Splits backwards fragments so that any computation that does not flow into transferred results becomes a fragment of its own. The original fragment will return some residual values that will be passed in as extra operands to the split-out fragments.
This split allows us to transfer results into other meshes earlier. One canonical use of this optimization will be splitting the activation gradient computation in back-propagation from the parameter gradient computation. Note also that due to the need to potentially thread through some residual values in the new fragments, memory pressure will increase.
-mpmd-uniquify-function-inputs-outputs
Uniquifies any value returned multiple times or any block argument directly returned by the function.

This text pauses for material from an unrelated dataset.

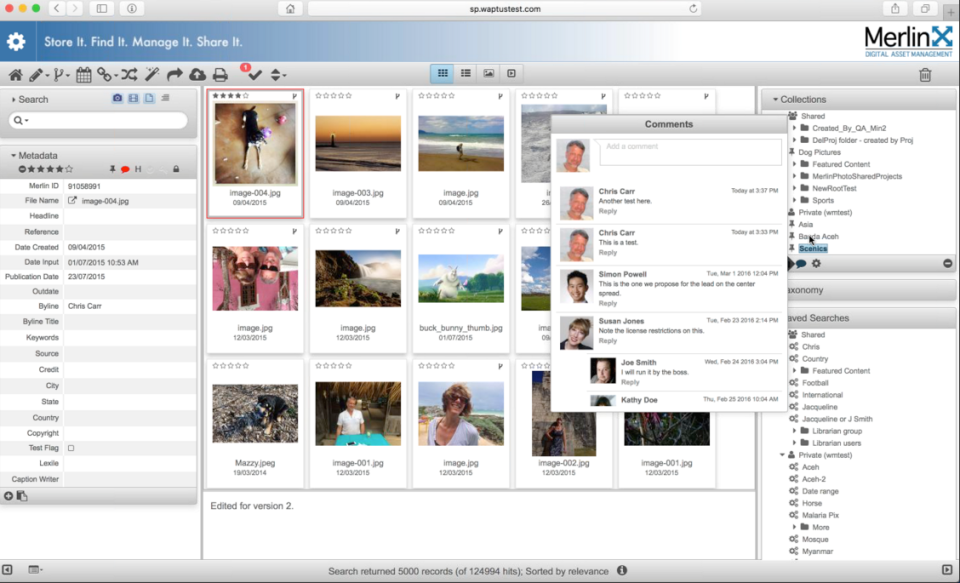Open the calendar icon in toolbar

[x=84, y=75]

If a function returns the same value multiple times, creates multiple
versions for that value, by creating a fragment assigned to that value's
mesh which returns the value multiple times. After this pass, each return
operand is unique. This is important to ensure that the respective results
are allocated in different buffers, as in the following jax.jit
example:
def f(x):
y = x + x
return y, y
z1, z2 = f(5)
z1 += 1
print(z1) ~~> 6
print(z2) ~~> 5
Similarly, if a function returns a block argument, this pass creates an identity fragment for that block argument, guaranteeing that values are passed by value to the function, not by reference.
-mpmd-unroll-for-loops
Fully unrolls mpmd.for
loops.
Creates a pass that completely unrolls mpmd.for
ops, while
attaching an unroll_counter attribute to each unrolled op.
Requires: the unroll factor to be equal to the number of iterations.
-mpmd-verify-stage-merging
Verifies that merging of fragments assigned to stages succeeded.
Verifies that fragments with stage assignment have been correctly merged. This means that it's not possible to have in the module any two equivalent fragments in terms of assignment and counters.
Two fragments are equivalent in terms of assignment and counters iff a. they are assigned to the same mesh, b. they are assigned to the same stage, c. they have the same transpose count, and d. either both have the same call counter or one of them doesn't have a call counter defined (i.e., an undefined call counter matches any call counter).
This is needed to guarantee to the user that any computation assigned to the same stage is executed contiguously.